*Your assignment*. Exact copy, no pictures: reproduce the lines from the one that holds "Task: Click inside the Search input field" through the end of the entries.
** Opening Exercise inputs block **
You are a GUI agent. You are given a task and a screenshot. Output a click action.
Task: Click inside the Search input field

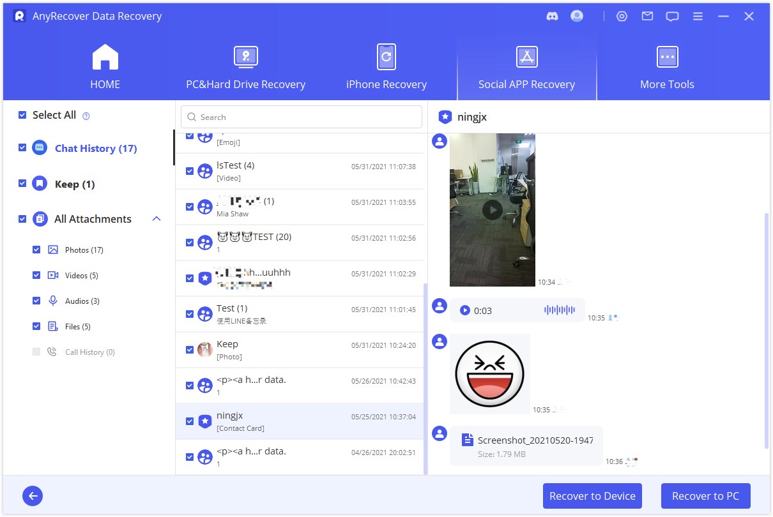(x=300, y=117)
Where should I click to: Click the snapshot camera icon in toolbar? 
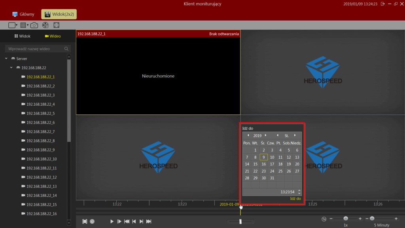coord(34,25)
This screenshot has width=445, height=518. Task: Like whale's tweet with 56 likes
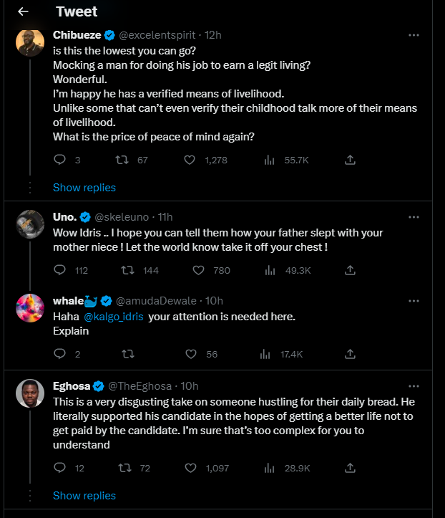[190, 353]
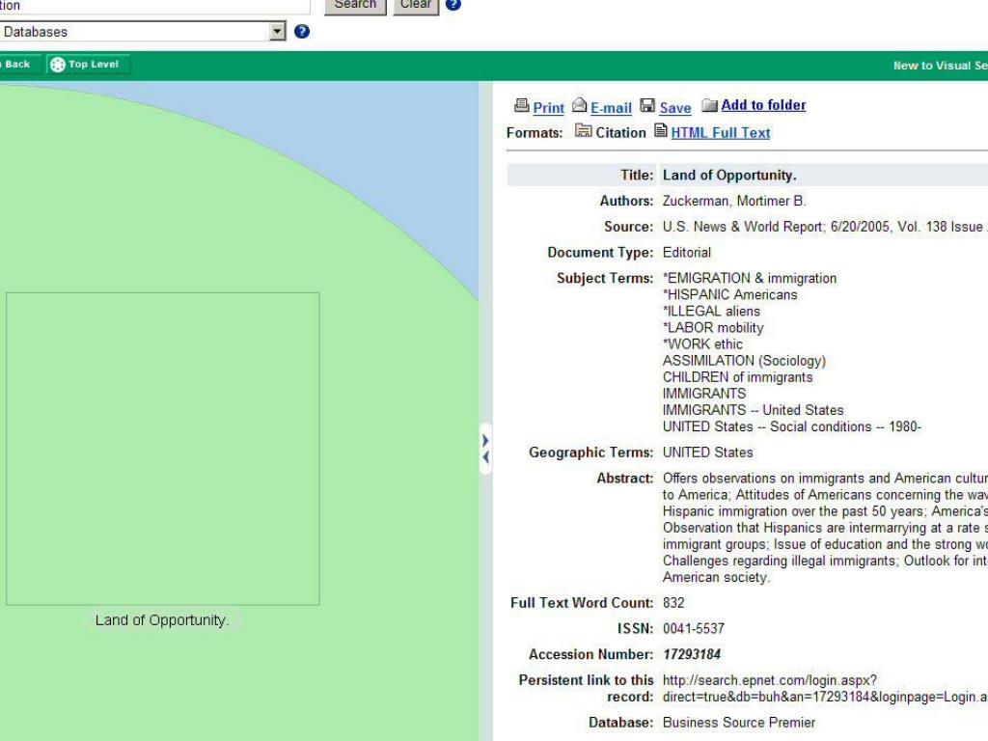Image resolution: width=988 pixels, height=741 pixels.
Task: Open the Databases dropdown list
Action: 279,32
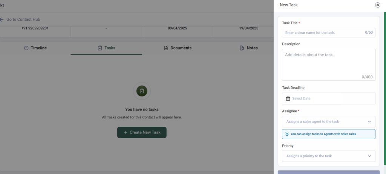Click into the Description text area

coord(328,64)
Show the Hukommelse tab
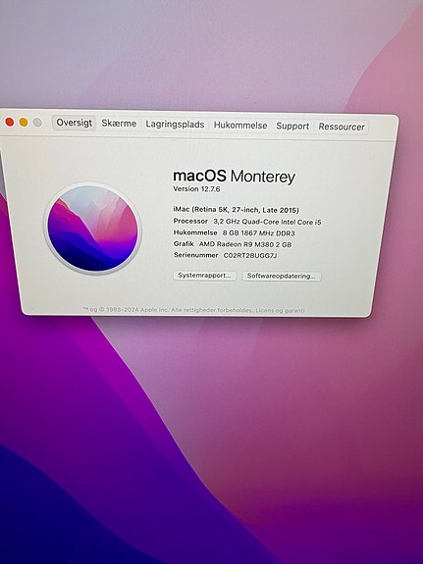This screenshot has width=423, height=564. pyautogui.click(x=240, y=126)
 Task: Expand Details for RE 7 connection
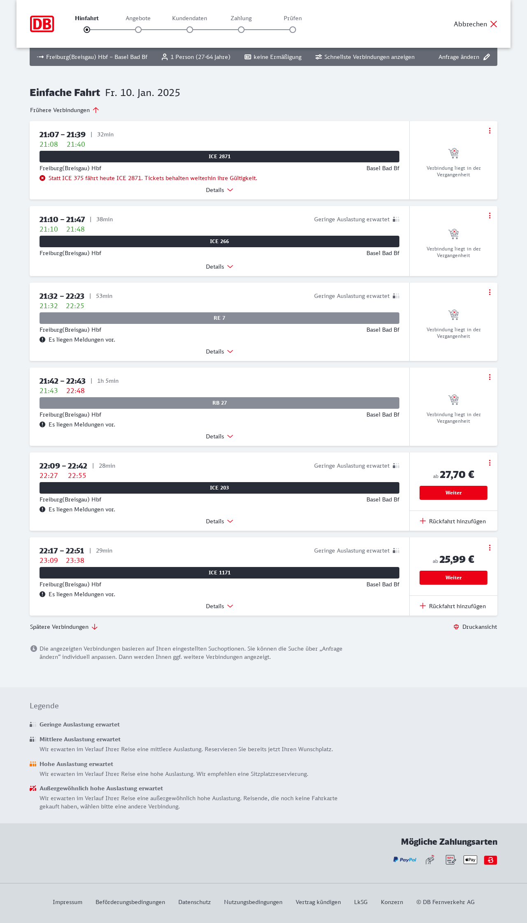coord(219,351)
** Closing Exercise inputs block **
*Response below*.
Task: Click inside the Search input field

(x=300, y=117)
Where should I click to: Click the snapshot camera icon in toolbar? 
coord(34,25)
This screenshot has width=445, height=518. Task: Like whale's tweet with 56 likes
[190, 353]
Image resolution: width=988 pixels, height=741 pixels.
Task: Open the Databases dropdown list
Action: 279,32
Click into the Description text area

coord(328,64)
Show the Hukommelse tab
This screenshot has width=423, height=564. pyautogui.click(x=240, y=126)
 Task: Expand Details for RE 7 connection
coord(219,351)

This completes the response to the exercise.